Recommendations During Eltrombopag Treatment
Monitoring patients with the treatment of eltrombopag is a big concern. Haematologists have to monitor any clinical signs of anaemia or thrombocytopenia that may be progressed. Severe fatigue is the most common symptom in MF. Fatigue, fever, night sweats, and severe weight loss are signs of hyper catabolism. Hyperuricaemia can also arise secondary to high cell turnover, in which a high white blood cell count and platelet count may be seen: these cells are needed to compensate the marrow underproduction. Hyperuricaemia leads to gout or renal complications, and routine blood checks are very important to explore anaemia. The differentiation picture of full blood count should be monitored monthly. Peripheral blood smear examination is a useful and simple test to detect MF, and is recommended prior to initiation of therapy to establish the baseline level of cellular morphologic abnormalities and to be monitored monthly. If the blood film includes teardrop-shaped red blood cells and a leucoerythroblastic picture, it may be indicative of MF. The authors suggest monitoring BM reticulin biopsy test for MF confirmation and for the detection of the severity of MF.

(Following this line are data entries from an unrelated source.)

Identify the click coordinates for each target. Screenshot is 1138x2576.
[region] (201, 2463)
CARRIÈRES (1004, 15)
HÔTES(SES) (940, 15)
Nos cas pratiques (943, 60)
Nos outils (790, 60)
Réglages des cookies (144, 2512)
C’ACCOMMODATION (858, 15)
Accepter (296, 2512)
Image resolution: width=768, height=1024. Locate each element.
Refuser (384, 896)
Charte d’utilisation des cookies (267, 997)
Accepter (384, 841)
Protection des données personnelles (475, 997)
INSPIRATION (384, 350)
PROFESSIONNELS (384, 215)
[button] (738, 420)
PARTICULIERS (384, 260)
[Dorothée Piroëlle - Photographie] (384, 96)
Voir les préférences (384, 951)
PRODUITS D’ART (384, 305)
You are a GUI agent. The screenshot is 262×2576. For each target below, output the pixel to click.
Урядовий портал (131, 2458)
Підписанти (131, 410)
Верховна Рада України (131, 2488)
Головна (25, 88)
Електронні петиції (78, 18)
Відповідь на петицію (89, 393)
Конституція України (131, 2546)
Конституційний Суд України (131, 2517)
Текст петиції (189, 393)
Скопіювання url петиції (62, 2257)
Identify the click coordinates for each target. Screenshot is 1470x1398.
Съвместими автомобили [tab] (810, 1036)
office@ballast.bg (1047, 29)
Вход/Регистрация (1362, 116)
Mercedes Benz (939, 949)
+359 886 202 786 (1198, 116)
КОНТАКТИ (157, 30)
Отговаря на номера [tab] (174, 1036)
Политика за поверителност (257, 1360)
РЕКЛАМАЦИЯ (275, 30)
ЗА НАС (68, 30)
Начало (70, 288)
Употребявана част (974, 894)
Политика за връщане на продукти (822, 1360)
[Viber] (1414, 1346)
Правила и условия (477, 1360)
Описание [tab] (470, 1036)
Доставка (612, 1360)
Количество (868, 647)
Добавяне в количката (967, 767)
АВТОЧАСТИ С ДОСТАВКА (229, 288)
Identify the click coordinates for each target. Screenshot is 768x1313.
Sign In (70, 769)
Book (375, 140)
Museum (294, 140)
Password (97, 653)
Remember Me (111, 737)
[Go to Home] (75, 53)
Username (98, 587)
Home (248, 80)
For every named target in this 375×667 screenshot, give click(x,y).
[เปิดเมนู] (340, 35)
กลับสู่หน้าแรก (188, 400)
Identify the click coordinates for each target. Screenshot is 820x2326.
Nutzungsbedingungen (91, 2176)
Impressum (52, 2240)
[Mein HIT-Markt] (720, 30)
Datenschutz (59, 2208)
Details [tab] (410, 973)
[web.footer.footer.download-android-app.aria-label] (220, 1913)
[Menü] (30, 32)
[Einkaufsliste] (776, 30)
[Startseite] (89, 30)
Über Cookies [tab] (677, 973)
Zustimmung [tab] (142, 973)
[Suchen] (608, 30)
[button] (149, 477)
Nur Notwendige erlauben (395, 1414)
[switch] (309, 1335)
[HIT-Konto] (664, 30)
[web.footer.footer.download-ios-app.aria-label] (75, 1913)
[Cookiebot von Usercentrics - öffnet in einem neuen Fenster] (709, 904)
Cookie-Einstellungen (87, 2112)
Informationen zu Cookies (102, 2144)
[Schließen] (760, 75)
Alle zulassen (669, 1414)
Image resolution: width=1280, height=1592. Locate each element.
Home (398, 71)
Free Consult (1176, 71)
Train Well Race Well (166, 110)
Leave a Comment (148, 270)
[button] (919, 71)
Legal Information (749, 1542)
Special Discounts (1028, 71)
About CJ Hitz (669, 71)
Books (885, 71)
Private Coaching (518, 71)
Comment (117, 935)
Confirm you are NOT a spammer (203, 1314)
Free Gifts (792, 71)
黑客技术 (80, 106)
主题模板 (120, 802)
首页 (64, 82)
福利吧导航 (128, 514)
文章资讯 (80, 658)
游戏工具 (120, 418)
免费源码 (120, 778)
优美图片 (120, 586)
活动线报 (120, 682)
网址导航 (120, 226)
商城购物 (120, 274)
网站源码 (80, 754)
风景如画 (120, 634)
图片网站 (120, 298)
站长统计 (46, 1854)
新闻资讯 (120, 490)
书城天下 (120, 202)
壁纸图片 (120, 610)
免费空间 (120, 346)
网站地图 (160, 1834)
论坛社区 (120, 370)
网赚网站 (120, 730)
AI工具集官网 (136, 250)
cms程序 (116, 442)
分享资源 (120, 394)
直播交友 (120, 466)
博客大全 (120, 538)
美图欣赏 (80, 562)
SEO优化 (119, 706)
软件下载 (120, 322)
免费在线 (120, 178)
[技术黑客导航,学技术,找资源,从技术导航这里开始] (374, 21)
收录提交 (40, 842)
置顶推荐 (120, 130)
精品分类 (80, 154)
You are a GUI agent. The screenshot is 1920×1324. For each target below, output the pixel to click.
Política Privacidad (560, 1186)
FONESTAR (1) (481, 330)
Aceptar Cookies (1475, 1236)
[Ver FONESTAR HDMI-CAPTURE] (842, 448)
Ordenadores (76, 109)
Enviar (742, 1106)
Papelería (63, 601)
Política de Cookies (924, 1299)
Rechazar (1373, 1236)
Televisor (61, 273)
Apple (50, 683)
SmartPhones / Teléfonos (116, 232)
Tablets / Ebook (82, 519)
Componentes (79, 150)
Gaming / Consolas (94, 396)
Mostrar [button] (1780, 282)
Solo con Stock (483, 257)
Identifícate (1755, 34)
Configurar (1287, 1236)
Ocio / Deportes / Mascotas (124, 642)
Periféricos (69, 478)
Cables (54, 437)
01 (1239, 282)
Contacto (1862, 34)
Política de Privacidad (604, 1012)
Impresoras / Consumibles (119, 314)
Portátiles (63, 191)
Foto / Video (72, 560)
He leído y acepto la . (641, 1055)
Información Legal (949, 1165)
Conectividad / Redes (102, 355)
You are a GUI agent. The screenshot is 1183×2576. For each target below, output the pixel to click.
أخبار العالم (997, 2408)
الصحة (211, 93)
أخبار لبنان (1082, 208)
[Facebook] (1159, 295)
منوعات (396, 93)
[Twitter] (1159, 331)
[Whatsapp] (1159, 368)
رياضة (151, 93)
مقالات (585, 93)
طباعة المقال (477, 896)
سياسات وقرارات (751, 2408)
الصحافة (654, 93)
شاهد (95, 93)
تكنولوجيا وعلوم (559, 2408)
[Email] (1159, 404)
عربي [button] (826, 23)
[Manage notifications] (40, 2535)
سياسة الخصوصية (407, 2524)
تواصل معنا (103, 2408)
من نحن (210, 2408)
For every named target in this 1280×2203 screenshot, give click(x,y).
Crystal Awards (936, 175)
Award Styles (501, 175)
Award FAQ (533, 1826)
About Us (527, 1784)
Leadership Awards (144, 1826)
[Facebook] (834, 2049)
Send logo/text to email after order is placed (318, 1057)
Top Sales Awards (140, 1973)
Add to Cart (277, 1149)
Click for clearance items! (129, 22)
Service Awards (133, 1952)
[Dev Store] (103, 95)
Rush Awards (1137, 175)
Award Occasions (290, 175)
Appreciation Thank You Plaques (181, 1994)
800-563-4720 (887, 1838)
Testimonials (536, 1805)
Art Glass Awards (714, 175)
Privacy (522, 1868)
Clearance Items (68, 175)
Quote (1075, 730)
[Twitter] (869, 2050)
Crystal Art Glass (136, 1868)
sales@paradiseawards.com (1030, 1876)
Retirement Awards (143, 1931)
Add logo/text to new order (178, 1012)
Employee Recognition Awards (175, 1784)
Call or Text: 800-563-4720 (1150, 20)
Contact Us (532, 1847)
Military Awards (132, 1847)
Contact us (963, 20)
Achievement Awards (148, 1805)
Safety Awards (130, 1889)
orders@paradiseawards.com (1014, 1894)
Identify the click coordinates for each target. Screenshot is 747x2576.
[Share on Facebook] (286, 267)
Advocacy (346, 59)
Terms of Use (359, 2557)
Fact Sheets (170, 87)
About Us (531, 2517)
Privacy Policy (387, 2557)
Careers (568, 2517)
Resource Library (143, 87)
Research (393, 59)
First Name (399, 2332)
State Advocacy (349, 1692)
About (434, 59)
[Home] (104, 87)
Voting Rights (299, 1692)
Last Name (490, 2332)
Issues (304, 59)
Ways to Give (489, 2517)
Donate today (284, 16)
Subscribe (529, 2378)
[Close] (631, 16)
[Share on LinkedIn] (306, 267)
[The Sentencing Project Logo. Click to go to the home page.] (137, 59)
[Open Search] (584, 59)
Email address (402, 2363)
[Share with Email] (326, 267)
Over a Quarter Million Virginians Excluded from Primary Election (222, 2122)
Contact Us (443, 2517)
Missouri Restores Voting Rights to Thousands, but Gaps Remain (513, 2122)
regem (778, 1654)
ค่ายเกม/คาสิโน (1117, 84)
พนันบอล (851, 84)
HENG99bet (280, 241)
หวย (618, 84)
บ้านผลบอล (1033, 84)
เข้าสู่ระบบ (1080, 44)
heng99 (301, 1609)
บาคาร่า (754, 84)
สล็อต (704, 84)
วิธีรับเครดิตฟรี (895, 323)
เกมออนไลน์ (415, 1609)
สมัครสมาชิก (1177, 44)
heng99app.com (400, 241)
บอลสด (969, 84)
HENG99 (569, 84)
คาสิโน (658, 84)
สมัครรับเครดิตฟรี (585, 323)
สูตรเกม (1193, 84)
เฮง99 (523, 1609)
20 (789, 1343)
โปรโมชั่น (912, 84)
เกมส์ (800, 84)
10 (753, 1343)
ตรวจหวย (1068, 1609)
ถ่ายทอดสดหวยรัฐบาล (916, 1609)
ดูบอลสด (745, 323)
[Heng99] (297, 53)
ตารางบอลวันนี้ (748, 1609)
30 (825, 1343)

This review is an addition to the evidence that MF may be induced by eltrombopag after long-term administration, starting from 6 months. MF is mostly spontaneous and normally decreases after discontinuation of medication, but in a few cases becomes persistent. This major issue should be of high concern. Any patient on eltrombopag treatment should be under careful observation and be closely monitored. Routine blood check and peripheral blood smear can be used to detect MF, and BMB will be useful for the confirmation and determination of the severity and staging of the disease. Eltrombopag should be discontinued if this side effect is established. Finally, larger studies for longer periods using serial BMB before and periodically after eltrombopag treatment to evaluate the characteristics of this adverse effect need to be conducted.